The technique was carried out on patient samples as described previously (13). Briefly, 30 ml of venous blood was collected in heparinized tubes and red cells were recovered from the plasma by centrifugation at 300 × g for 10 min at 4°C. The plasma supernatant was centrifuged at 900 × g at 4°C for 20 min, and 3 ml of liver infusion tryptose (LIT) medium (9) was added to the pellet. The packed red blood cells were washed once and resuspended in 6 ml of LIT, mixed, and distributed into six plastic tubes (Falcon), each containing 3 ml of LIT. All tubes were maintained at 27 to 28°C, mixed gently twice weekly, and examined monthly for up to 120 days. Ten microliters of each preparation was examined microscopically under 22-mm2 coverslips at a magnification of ×150.

Preparation of DNA for PCR.

DNA was prepared from 10 ml of blood taken at the time of hemoculture preparation as described before (2, 3). The samples were stored for 5 days at room temperature, boiled at 100°C for 15 min, and stored at 4°C, when a 200-μl aliquot of blood was collected from each sample and DNA extraction was performed (7, 22).

PCR conditions.

PCR amplification was performed with primers 121 [5′-AAATAATGTACGG(T/G)GAGATGCATGA-3′] and 122 (5′-GGTTCGATTGGGGTTGGTGTAATATA-3′), described by Degrave et al. (17) and synthesized by Operon Technologies, Inc.; these primers amplify a 330-bp fragment of the variable region of the T. cruzi kinetoplast DNA minicircle. The reaction was performed as described before (22), and the PCR products were visualized by 6% polyacrylamide gel electrophoresis after silver staining (41). All DNA extraction steps and reaction mixtures used for PCR were monitored and compared with positive and negative controls. To avoid contamination the reaction steps were performed in separate environments, using equipment and reagents destined exclusively to each stage. To test whether inhibition of the reaction was occurring, DNA from tissue culture-derived T. cruzi was obtained and used as a positive control. The size of the PCR products was monitored using a 100-bp-ladder molecular size marker (Promega Corp.).

Slot blot hybridization.

To confirm the specificity of the amplified product and increase the sensitivity of the protocol, PCR samples were subjected to the acid nucleic hybridization as described (45). When PCR alone is employed, 10 fg of parasite DNA was detected in polyacrylamide gel, whereas the limit of detection by hybridization was 0.1 fg (22).

Data analysis.
==========
* _Action item 1_: Quote the passage of the methods excerpt that opens with the words containing "Preparation of DNA" and closes with "performed (7, 22).".
* _Action item 2_: According to the methods excerpt, what do primers 121 and 122 amplify?
The lines that follow come from a separate source and are unrelated to the methods excerpt.
==========
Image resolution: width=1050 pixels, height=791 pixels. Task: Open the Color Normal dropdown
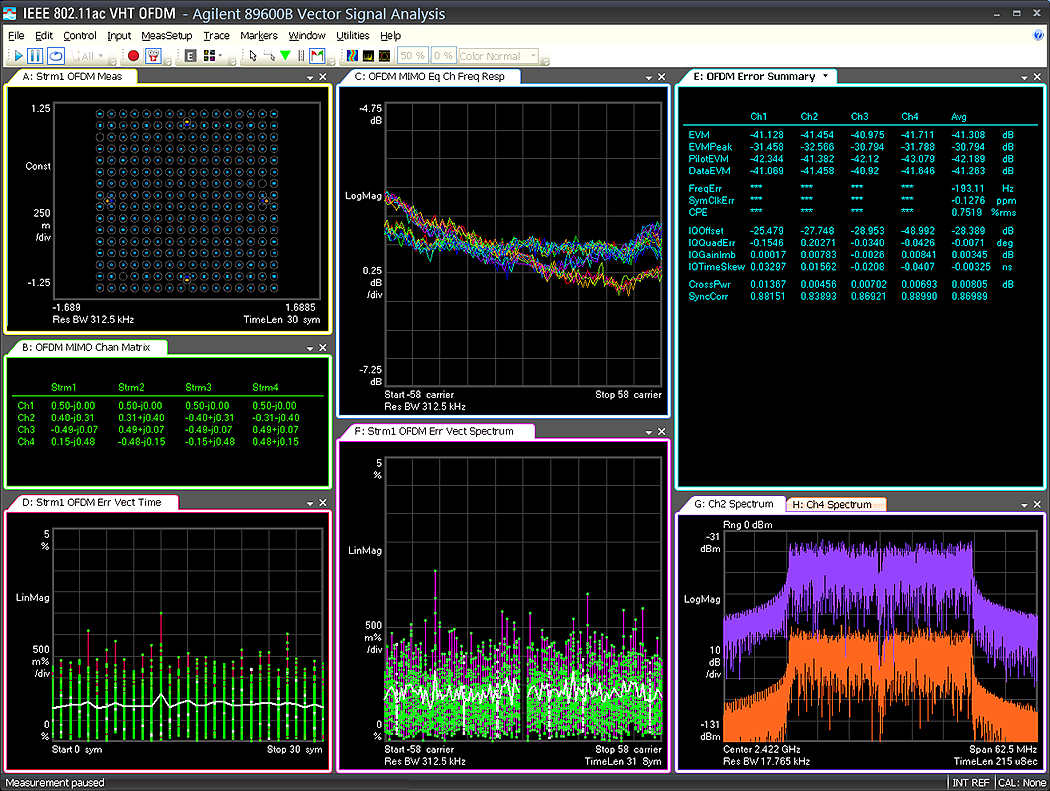[x=499, y=56]
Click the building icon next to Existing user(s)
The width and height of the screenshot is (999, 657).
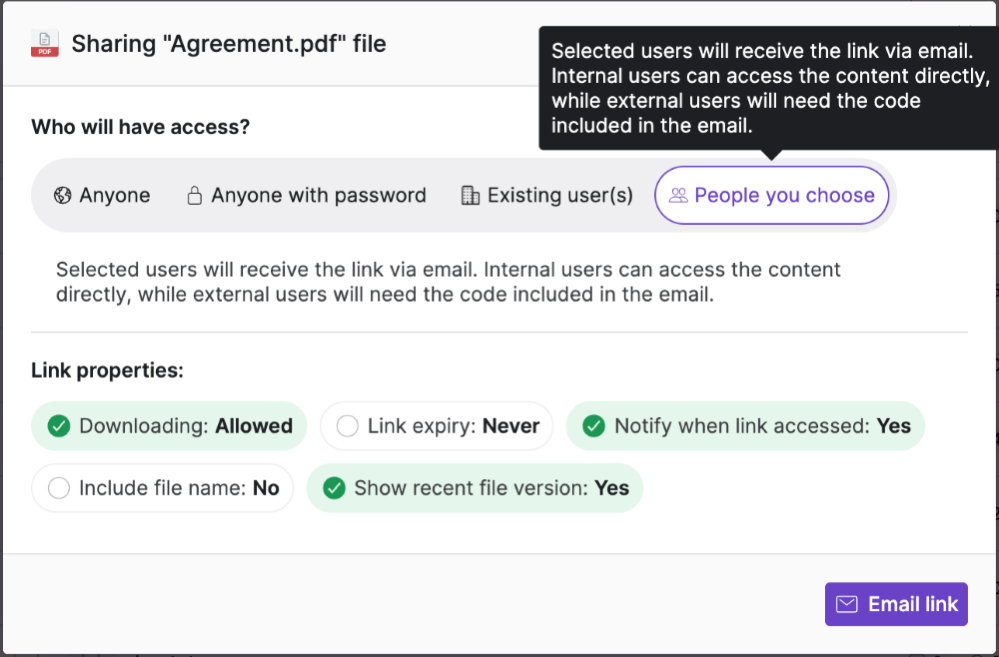[469, 195]
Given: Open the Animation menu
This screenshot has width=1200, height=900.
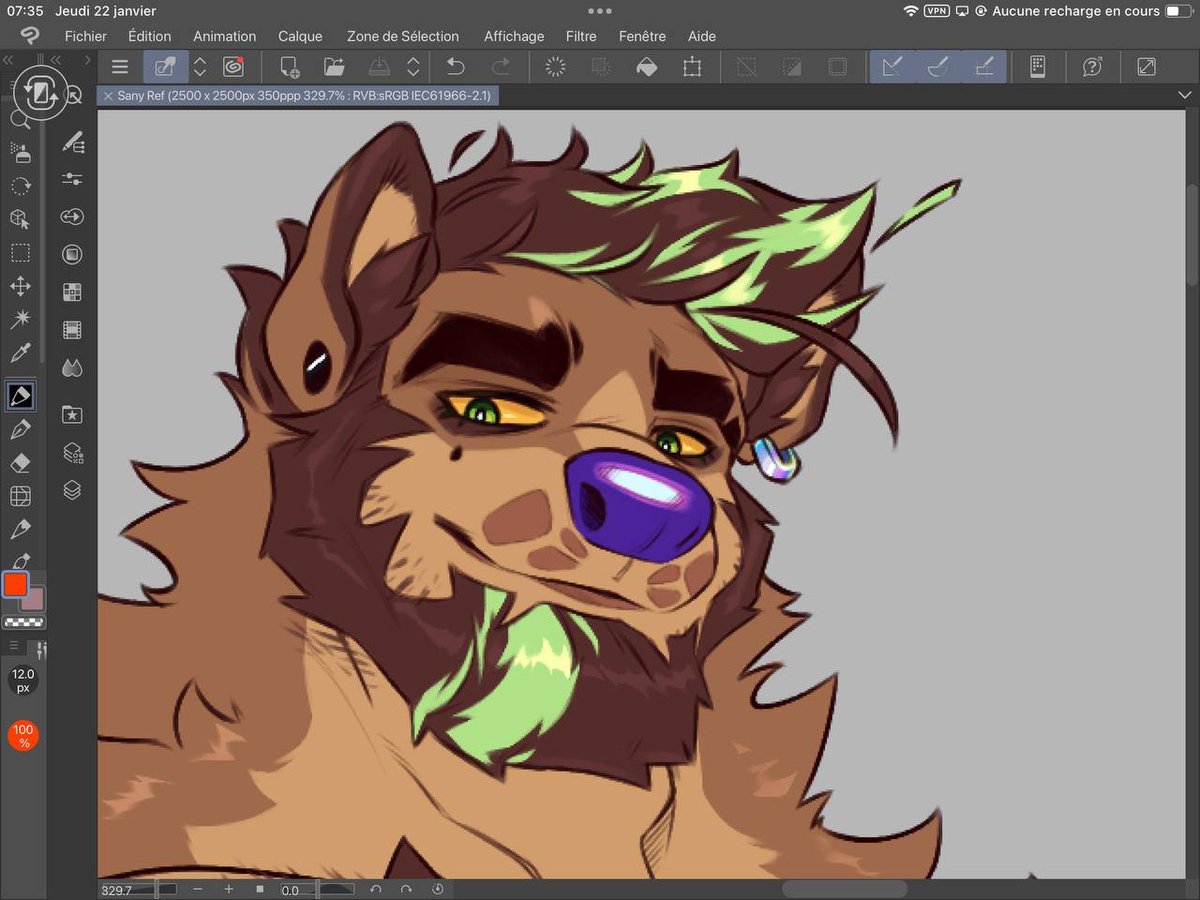Looking at the screenshot, I should 224,36.

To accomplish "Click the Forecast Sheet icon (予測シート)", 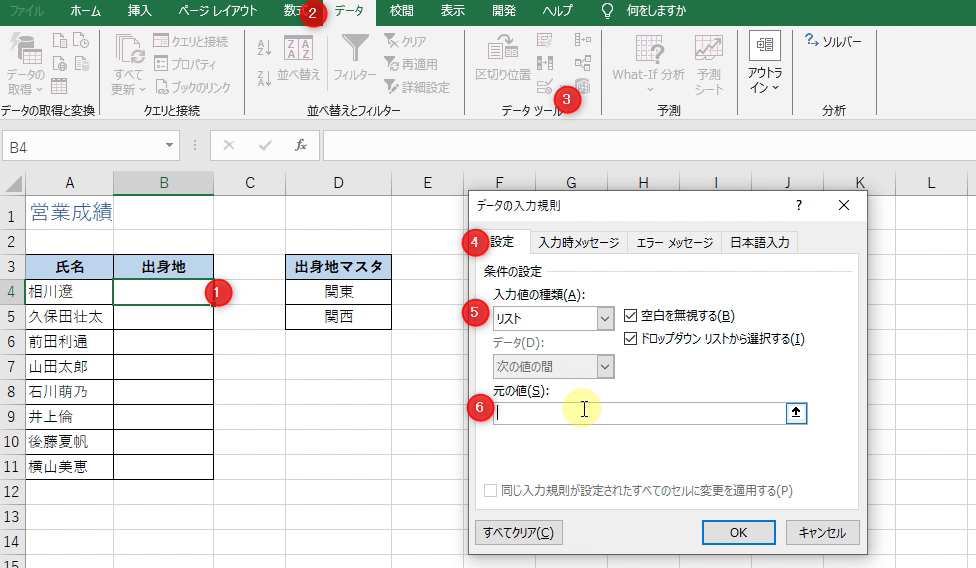I will 709,50.
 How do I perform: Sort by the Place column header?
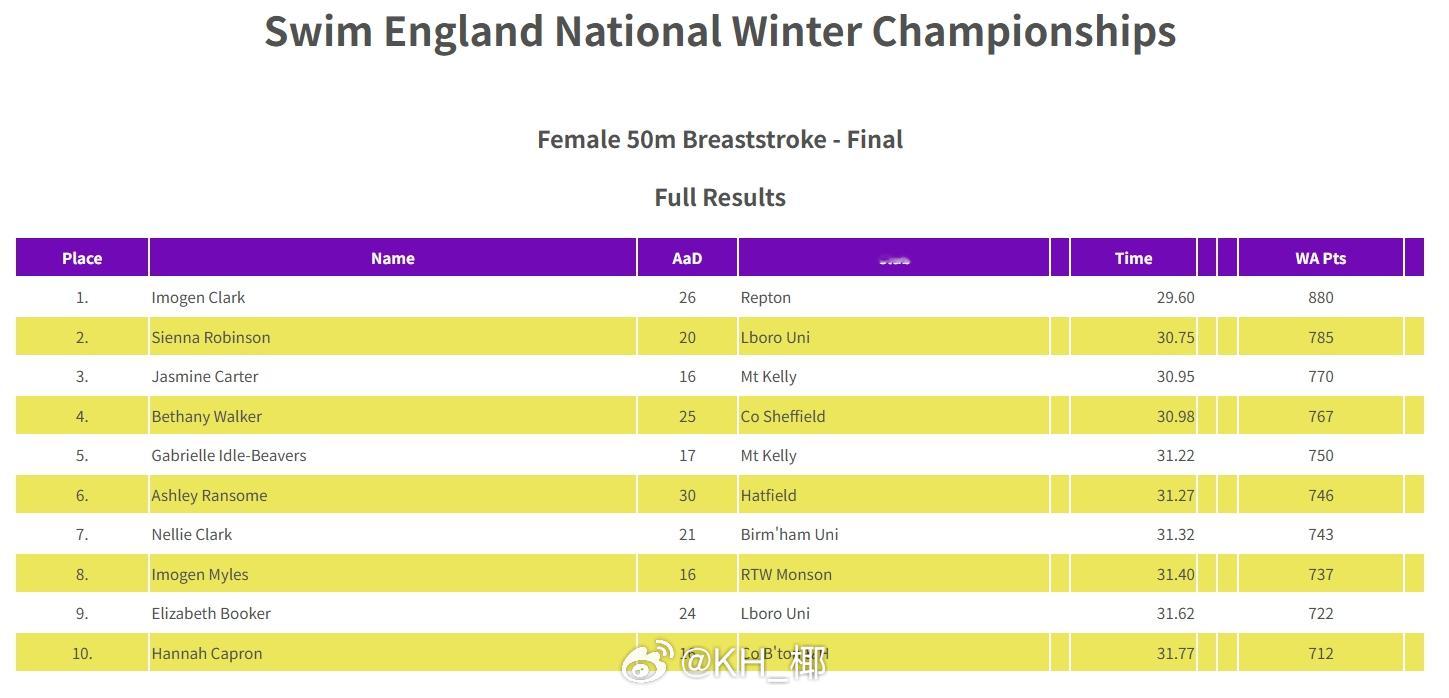pos(82,258)
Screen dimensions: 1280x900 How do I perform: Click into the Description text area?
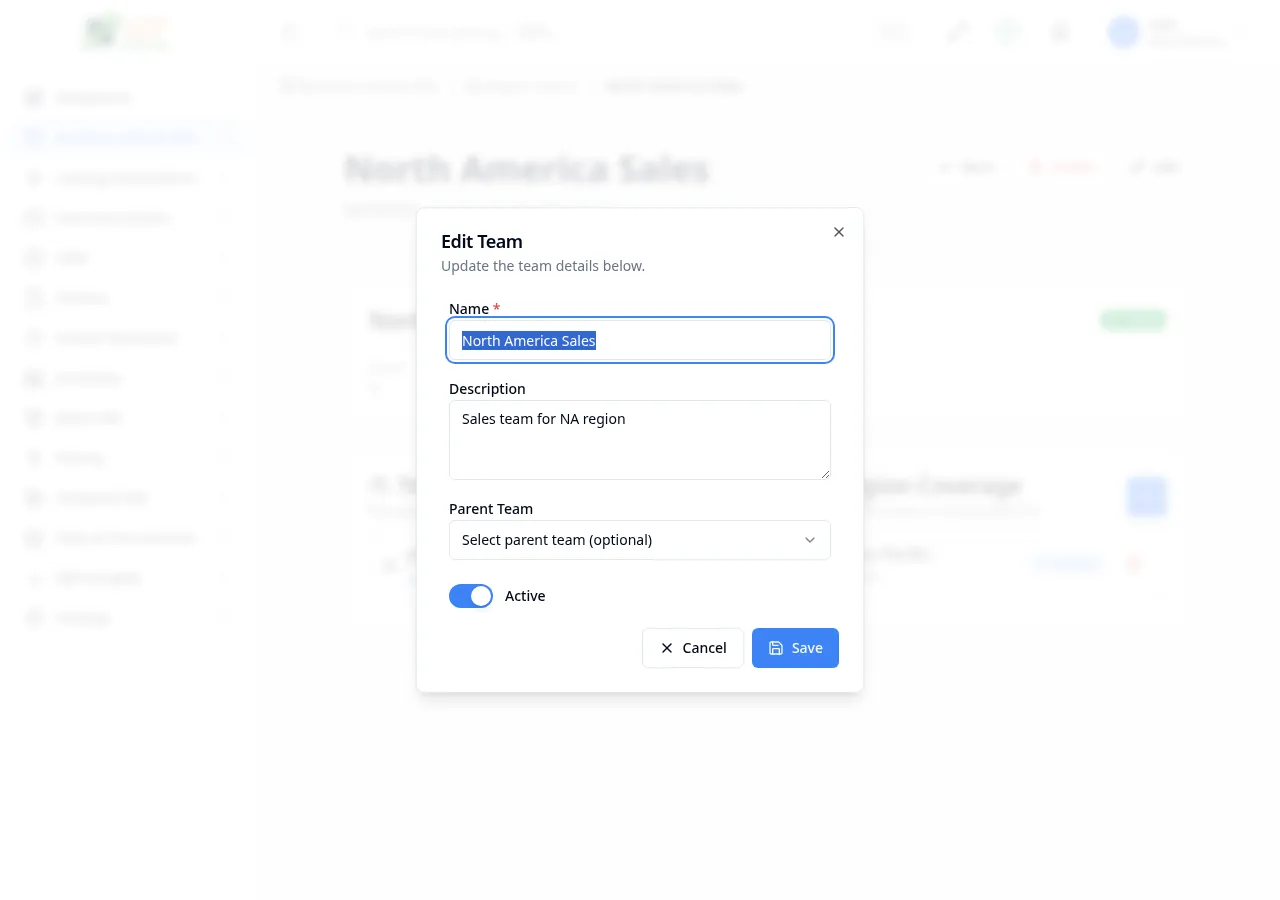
==========
* _Response box 1_:
Preparation of DNA for PCR.

DNA was prepared from 10 ml of blood taken at the time of hemoculture preparation as described before (2, 3). The samples were stored for 5 days at room temperature, boiled at 100°C for 15 min, and stored at 4°C, when a 200-μl aliquot of blood was collected from each sample and DNA extraction was performed (7, 22).

* _Response box 2_: A 330-bp fragment of the variable region of the T. cruzi kinetoplast DNA minicircle.